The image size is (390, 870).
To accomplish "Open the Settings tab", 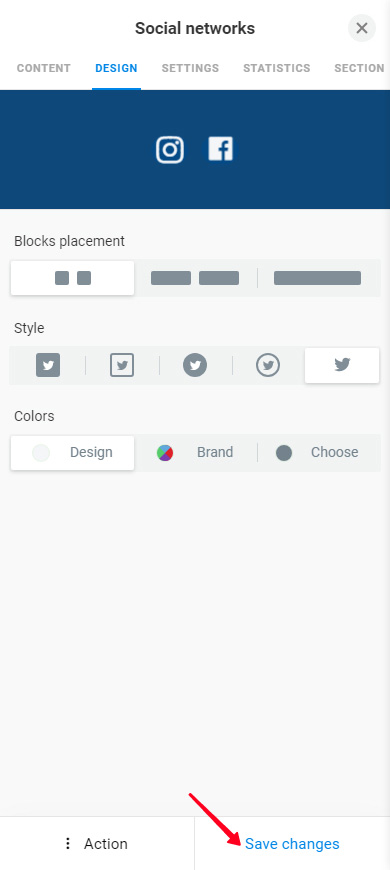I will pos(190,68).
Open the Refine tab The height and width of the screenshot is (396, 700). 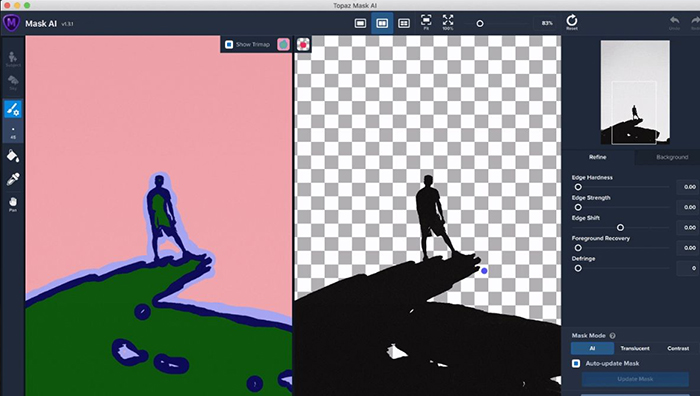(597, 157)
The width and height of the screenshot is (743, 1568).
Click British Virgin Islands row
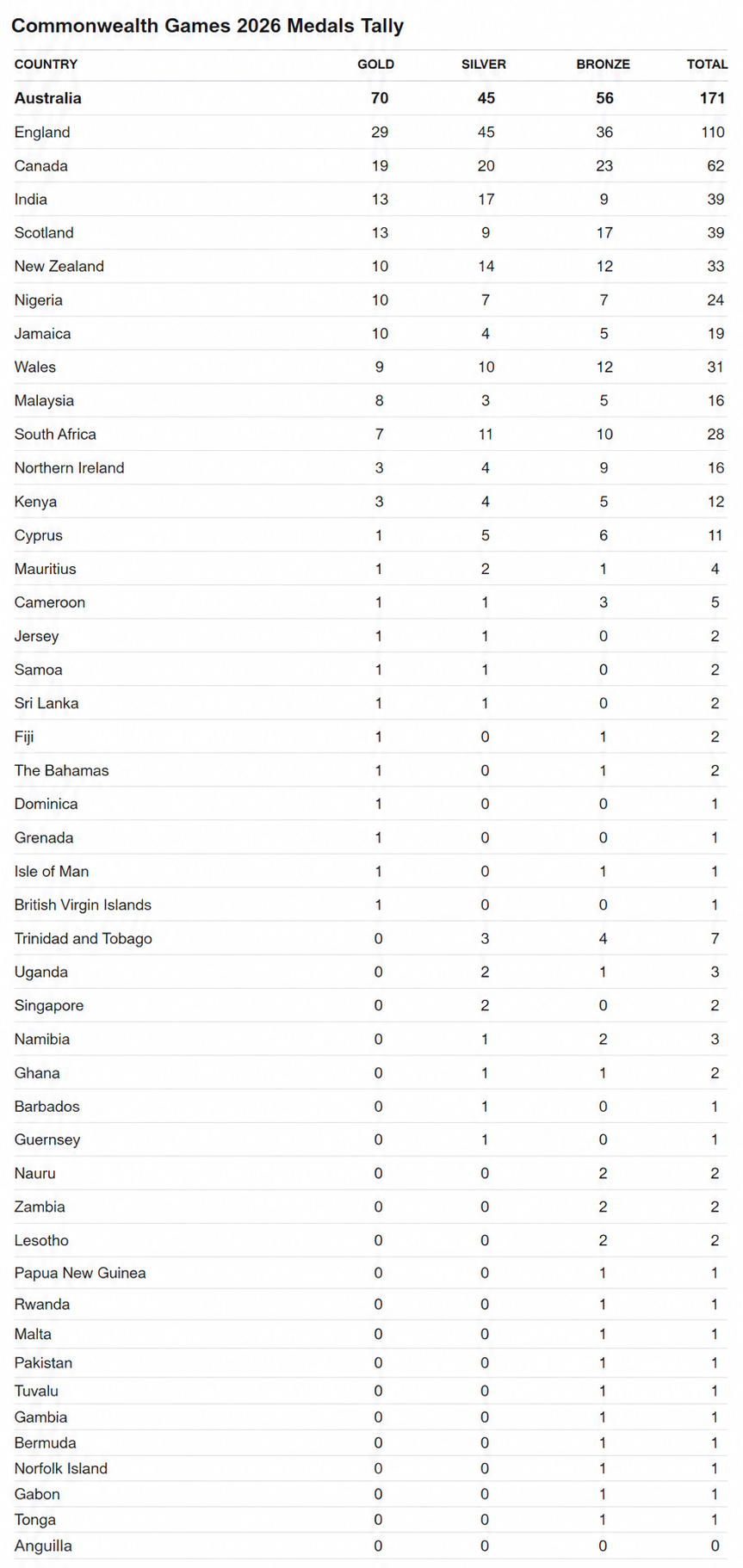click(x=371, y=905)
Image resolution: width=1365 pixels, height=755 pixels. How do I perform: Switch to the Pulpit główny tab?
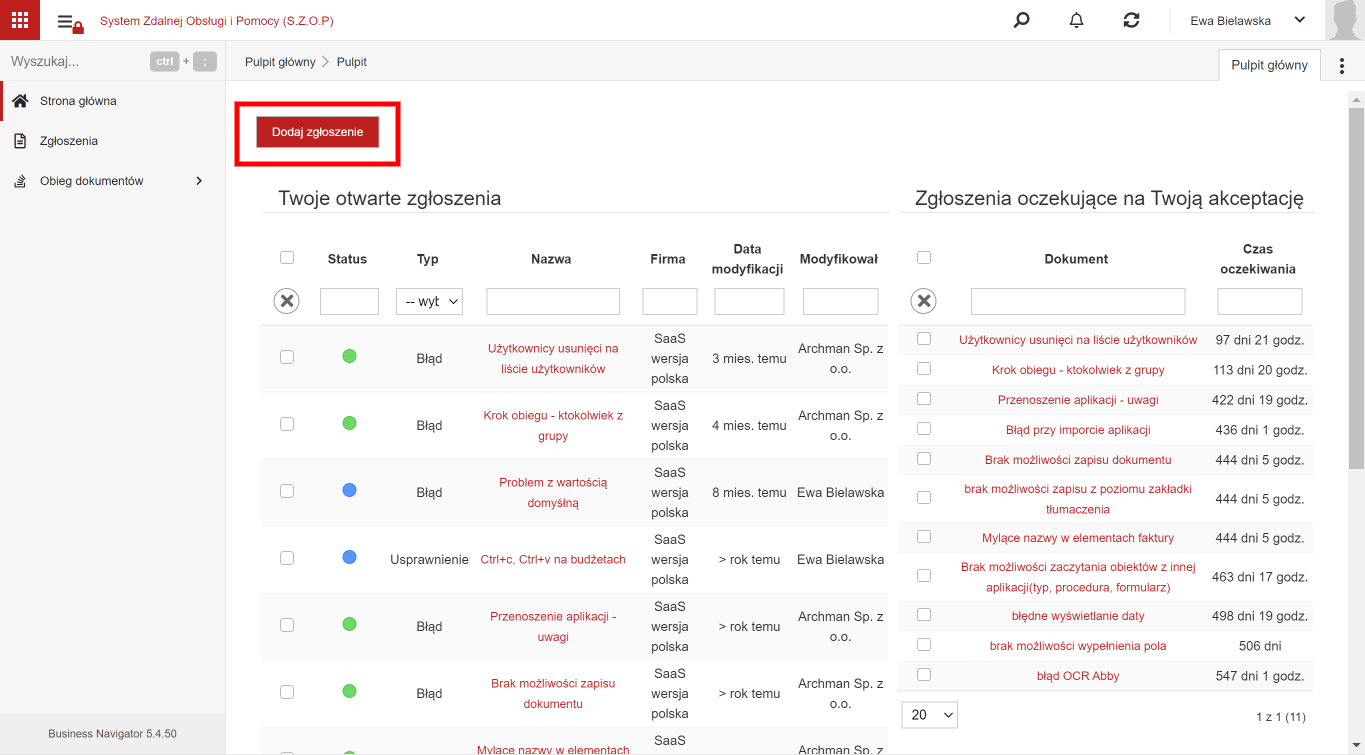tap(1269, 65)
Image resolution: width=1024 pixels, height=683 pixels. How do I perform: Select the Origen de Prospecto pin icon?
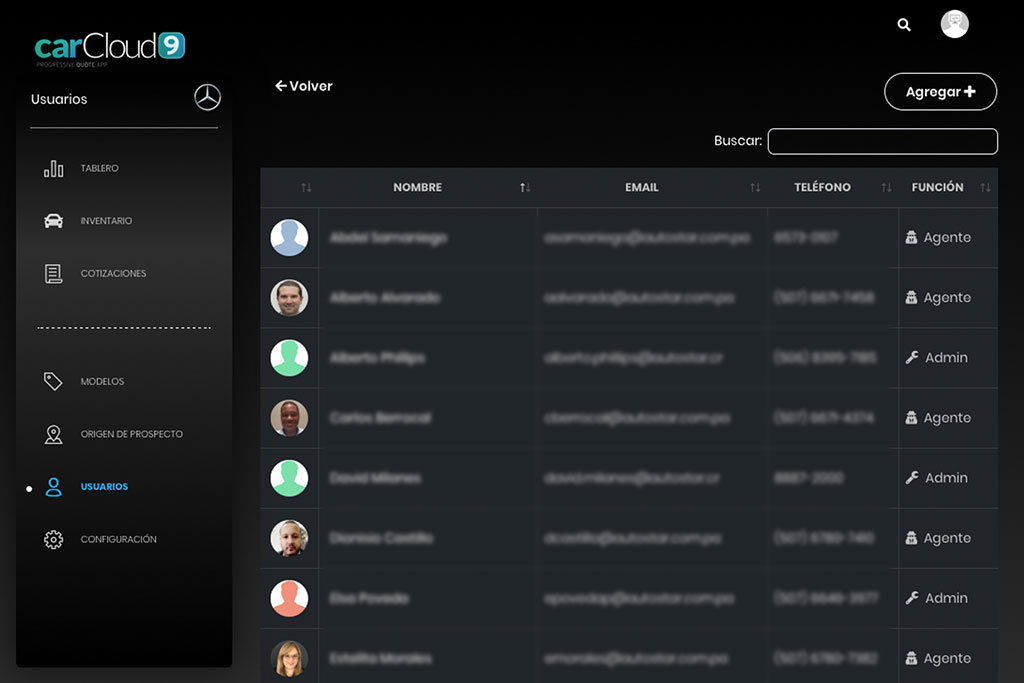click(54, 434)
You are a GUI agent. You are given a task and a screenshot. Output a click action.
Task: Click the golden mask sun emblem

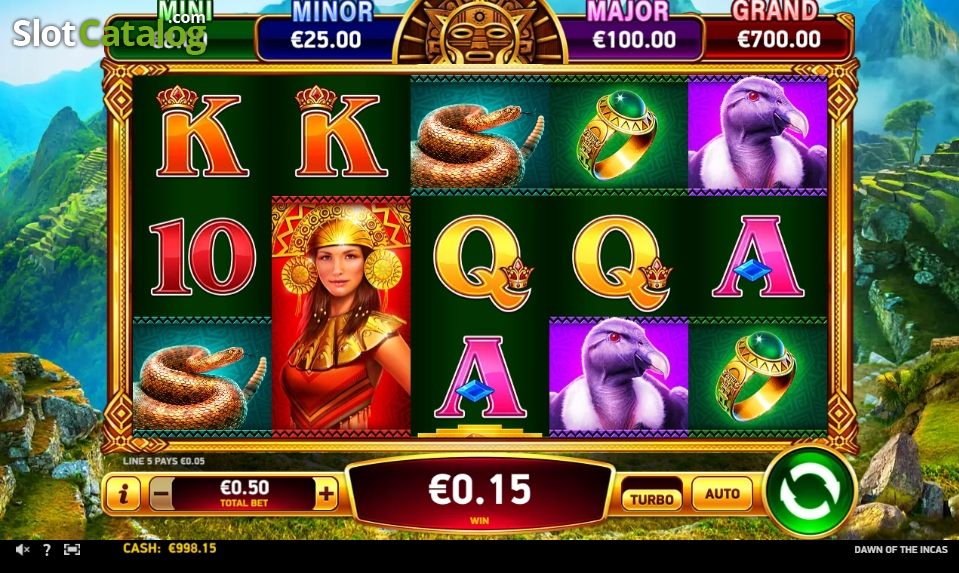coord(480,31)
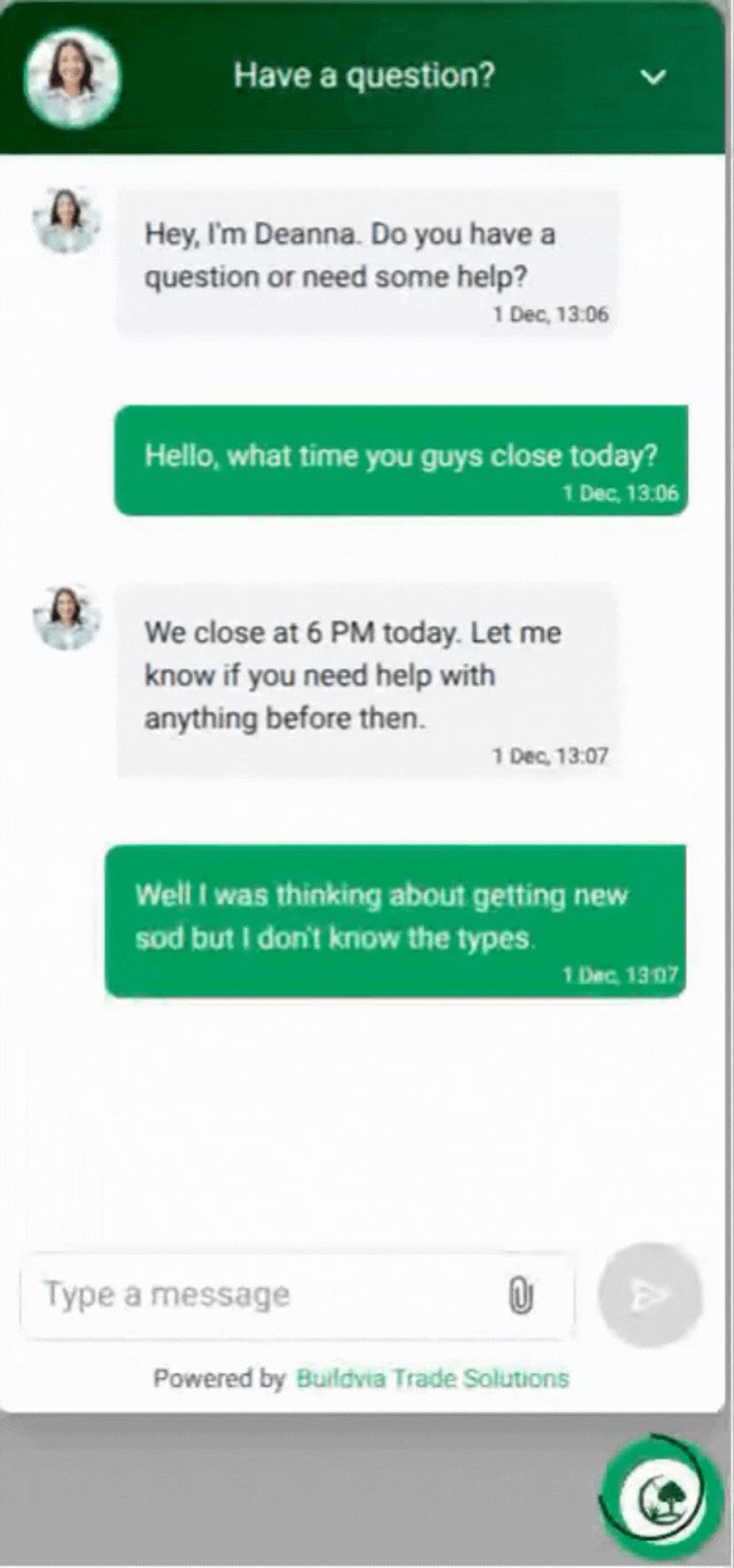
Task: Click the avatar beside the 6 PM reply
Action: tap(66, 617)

------------------------------------------------------------

* _WHAT IS REQUIRED_: The lines to return run from the line containing "You are a GUI" through the last line of the records. Give them exactly, omitting pictures.

* _OUTPUT BELOW_:
You are a GUI agent. You are given a task and a screenshot. Output a click action.
Task: Click the golden mask sun emblem

coord(480,31)
Task: Click the avatar beside the 6 PM reply
Action: tap(66, 617)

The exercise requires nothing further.